EVM assets vs native coins

Explain the differences between native x/bank coins and Nibiru EVM assets

What is a native coin?

A "native coin" refers to a coin that exists in Nibiru's x/bank module.

What is the x/bank module? Nibiru Chain was built using the Cosmos SDK. Every Cosmos SDK chain comes pre-wired with an x/bank module which tracks user balances for multiple denoms, and has metadata for those denoms.

For those experienced in EVM, the x/bank module could be considered an ERC1155 implementation written in Golang.

You use the x/bank module whenever you do something like:

nibid tx bank send \
<from> \
<to> \
1000000unibi \
--fees 5000unibi \
--sign-mode amino-json \
--yes | tx

Gas Token

unibi is a native coin that is also acts as the gas token for the chain. All transaction gas fees are paid in unibi. It also acts as the gas token for Nibiru's EVM, which is similar to ether in Ethereum. Therefore, an account must have unibi to send EVM transactions.

ERC20 Tokens

ERC20 tokens, on the other hand, exist as independent smart contracts in EVM land. They track their own balances internally, and that tracking is separate from the x/bank module.
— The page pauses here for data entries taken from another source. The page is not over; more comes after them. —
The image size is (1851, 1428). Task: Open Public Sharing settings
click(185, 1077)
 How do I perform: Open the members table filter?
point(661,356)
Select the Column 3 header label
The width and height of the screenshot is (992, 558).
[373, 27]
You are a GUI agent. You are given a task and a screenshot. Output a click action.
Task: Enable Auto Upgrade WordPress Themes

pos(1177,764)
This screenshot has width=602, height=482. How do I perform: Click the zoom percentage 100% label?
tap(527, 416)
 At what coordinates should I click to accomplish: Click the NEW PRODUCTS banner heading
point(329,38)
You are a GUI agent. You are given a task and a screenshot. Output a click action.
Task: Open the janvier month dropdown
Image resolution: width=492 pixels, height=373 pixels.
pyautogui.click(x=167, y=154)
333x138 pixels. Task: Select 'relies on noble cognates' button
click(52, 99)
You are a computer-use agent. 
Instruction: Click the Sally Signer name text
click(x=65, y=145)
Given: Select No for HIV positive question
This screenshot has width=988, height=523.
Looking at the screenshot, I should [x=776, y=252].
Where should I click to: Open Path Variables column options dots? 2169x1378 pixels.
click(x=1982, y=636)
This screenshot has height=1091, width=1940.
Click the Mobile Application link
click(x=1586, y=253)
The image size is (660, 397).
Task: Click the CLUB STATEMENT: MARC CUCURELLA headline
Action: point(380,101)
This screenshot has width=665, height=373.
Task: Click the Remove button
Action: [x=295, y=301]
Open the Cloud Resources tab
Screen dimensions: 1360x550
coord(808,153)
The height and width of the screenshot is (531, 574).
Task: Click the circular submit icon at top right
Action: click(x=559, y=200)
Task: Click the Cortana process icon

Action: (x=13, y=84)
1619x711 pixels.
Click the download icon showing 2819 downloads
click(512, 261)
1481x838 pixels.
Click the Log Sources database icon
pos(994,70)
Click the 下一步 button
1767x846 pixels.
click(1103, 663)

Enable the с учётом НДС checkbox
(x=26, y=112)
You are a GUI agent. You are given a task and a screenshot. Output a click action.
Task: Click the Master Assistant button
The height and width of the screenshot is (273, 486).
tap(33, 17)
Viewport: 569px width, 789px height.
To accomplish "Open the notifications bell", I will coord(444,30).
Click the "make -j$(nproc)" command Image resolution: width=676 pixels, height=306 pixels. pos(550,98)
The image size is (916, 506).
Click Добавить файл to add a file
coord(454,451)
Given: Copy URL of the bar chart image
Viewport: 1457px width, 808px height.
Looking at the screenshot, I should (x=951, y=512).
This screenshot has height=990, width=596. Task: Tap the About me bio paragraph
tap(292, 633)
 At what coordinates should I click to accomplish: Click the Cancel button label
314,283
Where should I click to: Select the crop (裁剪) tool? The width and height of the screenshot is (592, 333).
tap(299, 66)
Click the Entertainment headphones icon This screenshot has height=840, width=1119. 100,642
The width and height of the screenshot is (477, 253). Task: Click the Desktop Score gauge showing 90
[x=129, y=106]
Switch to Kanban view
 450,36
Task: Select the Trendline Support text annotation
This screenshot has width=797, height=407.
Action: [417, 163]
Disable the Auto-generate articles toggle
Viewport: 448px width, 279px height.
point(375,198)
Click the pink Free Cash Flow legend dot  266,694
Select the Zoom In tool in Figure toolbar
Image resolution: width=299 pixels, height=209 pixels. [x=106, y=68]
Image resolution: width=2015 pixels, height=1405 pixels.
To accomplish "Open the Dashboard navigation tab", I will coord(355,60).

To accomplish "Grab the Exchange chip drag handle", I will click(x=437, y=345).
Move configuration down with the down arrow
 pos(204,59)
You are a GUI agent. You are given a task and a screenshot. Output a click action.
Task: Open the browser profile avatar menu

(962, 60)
At its core, ERC20 balances are just storage slots in the EVM state tree.

So, how do we bridge the gap between x/bank coins and ERC20 tokens? At Nibiru Chain, we created a fungible token mapping to easily convert between x/bank coins and ERC20 tokens.

Let’s take unibi as an example. unibi is the native gas token on Nibiru Chain. It's similar to ether on Ethereum. In its native state, unibi and ether are not ERC-20 compatible. However, on Ethereum, somebody made an ERC20 representation of ether, called WETH or “wrapped ether”. Similarly, on Nibiru Chain, there is an ERC20 representation of NIBI called WNIBI. Once wrapped as WNIBI, it can be used just like any other ERC20 asset in Nibiru’s EVM.